Scientists have developed a new technique that enables them to visualise how well antibiotics against tuberculosis (TB) reach their pathogenic targets inside human hosts. The findings, published in the journal Science, boost our understanding of how antibiotics work and could help guide the development of new antibiotics, which are much-needed in the battle against drug-resistance.
The Crick-led team used the technique to observe the TB drug, bedaquiline, in action in human cells infected with the TB-causing bacterium, Mycobacterium tuberculosis (Mtb). They found that bedaquiline accumulates in lipid droplets inside the host cells, forming a reservoir that supplies the drug to Mtb over time. The work was done in collaboration with scientists at GlaxoSmithKline and the University of Western Australia.

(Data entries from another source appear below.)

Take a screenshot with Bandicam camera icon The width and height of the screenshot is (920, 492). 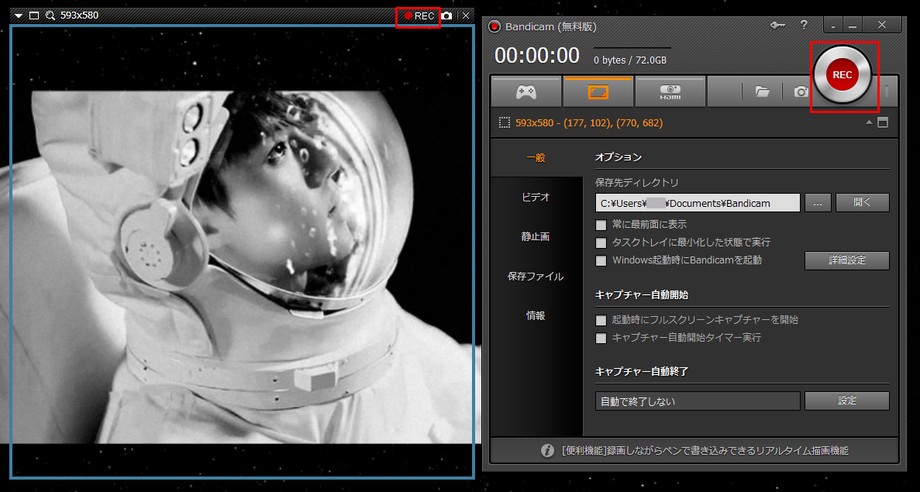click(x=800, y=91)
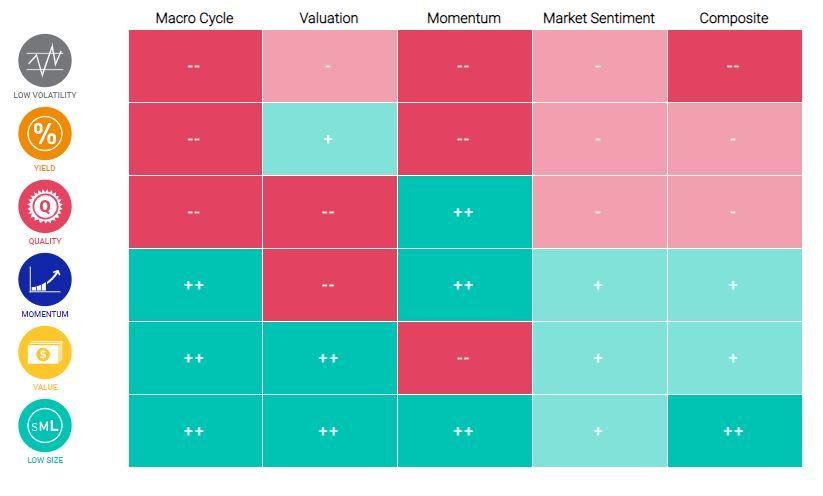
Task: Select the blue Momentum chart icon
Action: 45,279
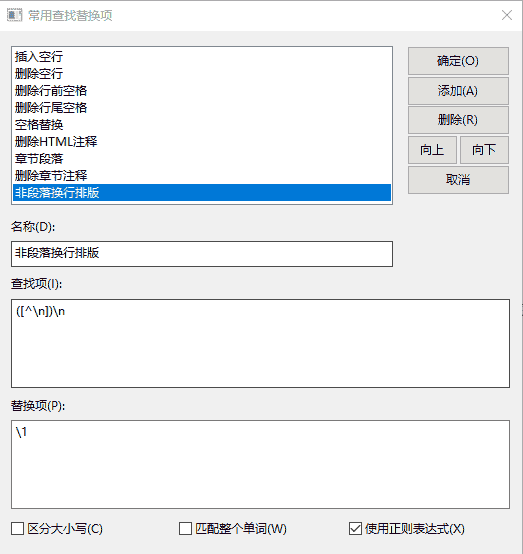Click the 取消 button
The image size is (523, 554).
coord(458,180)
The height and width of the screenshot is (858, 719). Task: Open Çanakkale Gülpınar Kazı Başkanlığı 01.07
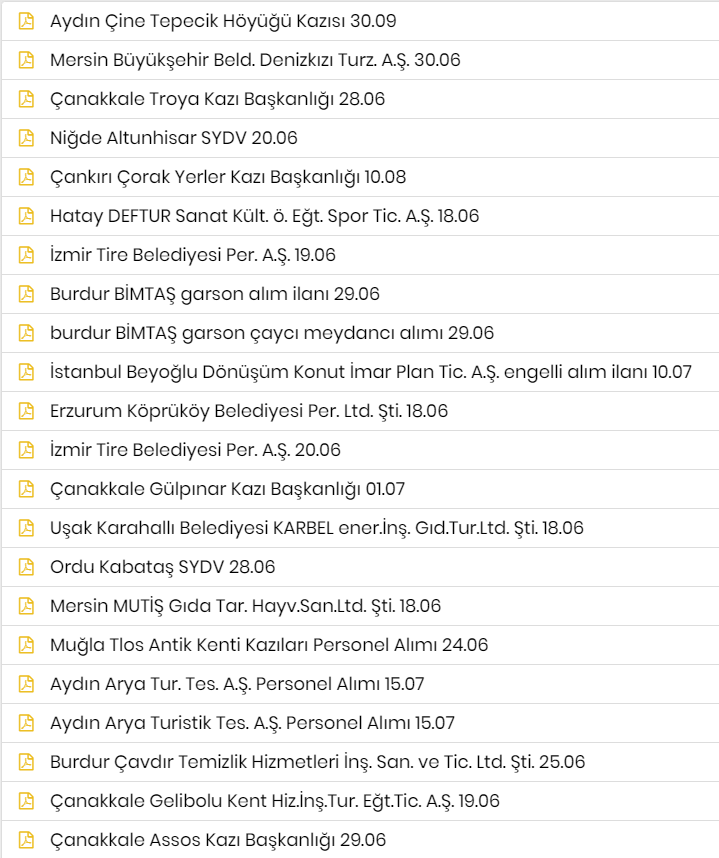(227, 489)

“Bedaquiline is the first newly approved antibiotic for TB treatment in 50 years, but until now, we didn’t understand how a compound that doesn’t dissolve in water could be so effective in treating TB,” explains Daniel Greenwood, Crick PhD student and first author of the paper.
“Normally, compounds that only dissolve in lipids, known as lipophilic compounds, are often abandoned during drug development because they tend to bind to proteins and fats in our bodies in a non-specific way. We wondered how such a drug could ever reach the bacteria. Our surprising findings show that even very lipophilic antibiotics like bedaquiline are worth pursuing in drug development. In the case of TB, this conventionally undesirable trait actually boosts drug delivery.”
TB treatment
TB remains one of the world’s deadliest infectious diseases, with over a million TB-related deaths worldwide each year.
When a person is infected with Mtb, their immune system tries to clear the pathogen by calling upon specialised immune cells called macrophages that recognise and engulf Mtb. But the bacteria often find ways to survive and reproduce, causing disease. Patients require a minimum of four antibiotics for at least six months to overcome the infection.
It was previously unknown whether antibiotics penetrate into all the compartments of the macrophage where the Mtb hide and replicate.
The method pioneered in this study, which combines three types of imaging (correlated light, electron and nano-scale ion microscopy), allows researchers to visualise the distribution of TB drugs in Mtb-infected human macrophages at high resolution, for the first time.
A test-case TB drug
Using bedaquiline as a test-case, they infected human macrophages with Mtb, and after two days, treated them with the drug. Their imaging results revealed that bedaquiline accumulated in numerous compartments of the cell, most notably, inside lipid droplets.
The bacteria can interact with and consume these lipid droplets. However, the team didn’t know if bedaquiline would be transferred to the bacteria, or whether the lipid droplets were absorbing the antibiotic and preventing it from reaching the bacteria. Adding a chemical that prevented lipid droplets from forming significantly reduced the amount of bedaquiline in Mtb, suggesting that the lipid droplets are responsible for transferring antibiotic to the bacteria.
“Now that we can see exactly where antibiotics go once they enter macrophages, we can build up a much clearer picture of how they reach their targets, and harness these observations to design more effective treatments in the future, not only for TB but for other infectious diseases too,” says Max Gutierrez, Crick group leader and senior author of the paper.